**What to work on**
Show every line of the data that contains the string "will".

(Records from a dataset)

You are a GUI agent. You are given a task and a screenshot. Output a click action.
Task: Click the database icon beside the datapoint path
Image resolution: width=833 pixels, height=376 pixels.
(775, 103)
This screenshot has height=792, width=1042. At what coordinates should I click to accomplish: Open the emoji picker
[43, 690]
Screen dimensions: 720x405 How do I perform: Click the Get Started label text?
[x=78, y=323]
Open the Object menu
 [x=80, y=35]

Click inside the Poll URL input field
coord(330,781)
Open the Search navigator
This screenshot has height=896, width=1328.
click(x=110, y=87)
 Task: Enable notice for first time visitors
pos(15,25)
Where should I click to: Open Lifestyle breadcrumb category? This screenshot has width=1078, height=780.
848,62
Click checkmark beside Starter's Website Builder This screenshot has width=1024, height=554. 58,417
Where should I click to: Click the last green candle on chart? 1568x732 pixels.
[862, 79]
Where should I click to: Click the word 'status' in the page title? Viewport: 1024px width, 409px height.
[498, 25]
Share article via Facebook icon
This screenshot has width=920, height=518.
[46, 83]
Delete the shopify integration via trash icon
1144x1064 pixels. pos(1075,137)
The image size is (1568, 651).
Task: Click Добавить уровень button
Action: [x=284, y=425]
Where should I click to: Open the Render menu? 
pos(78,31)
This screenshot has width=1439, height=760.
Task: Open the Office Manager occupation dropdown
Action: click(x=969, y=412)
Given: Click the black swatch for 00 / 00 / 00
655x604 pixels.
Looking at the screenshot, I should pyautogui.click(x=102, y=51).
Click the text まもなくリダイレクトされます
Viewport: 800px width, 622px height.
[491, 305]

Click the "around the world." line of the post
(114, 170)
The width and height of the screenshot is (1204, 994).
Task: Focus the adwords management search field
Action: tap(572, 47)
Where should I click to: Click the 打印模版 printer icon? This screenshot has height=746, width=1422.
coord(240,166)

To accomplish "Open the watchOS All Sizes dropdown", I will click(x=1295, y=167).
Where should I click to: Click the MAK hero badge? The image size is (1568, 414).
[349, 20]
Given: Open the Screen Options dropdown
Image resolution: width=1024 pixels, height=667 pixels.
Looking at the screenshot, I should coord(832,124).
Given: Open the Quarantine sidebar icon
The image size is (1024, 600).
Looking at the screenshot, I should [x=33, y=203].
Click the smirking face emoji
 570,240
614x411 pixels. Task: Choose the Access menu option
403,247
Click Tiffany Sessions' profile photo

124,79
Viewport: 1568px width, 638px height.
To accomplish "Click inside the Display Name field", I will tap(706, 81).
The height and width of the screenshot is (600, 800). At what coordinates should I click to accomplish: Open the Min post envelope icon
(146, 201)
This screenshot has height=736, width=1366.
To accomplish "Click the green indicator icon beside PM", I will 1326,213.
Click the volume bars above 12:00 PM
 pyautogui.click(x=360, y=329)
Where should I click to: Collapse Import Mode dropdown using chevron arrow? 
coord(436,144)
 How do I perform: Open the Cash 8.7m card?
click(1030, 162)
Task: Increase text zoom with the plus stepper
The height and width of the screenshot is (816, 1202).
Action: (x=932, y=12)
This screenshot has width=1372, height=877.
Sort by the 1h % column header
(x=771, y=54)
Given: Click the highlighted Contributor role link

**Result for this task**
To accomplish "Open the watchOS All Sizes dropdown", I will click(x=1295, y=167).
To accomplish "Click inside the Display Name field", I will tap(706, 81).
To accomplish "Click the green indicator icon beside PM", I will 1326,213.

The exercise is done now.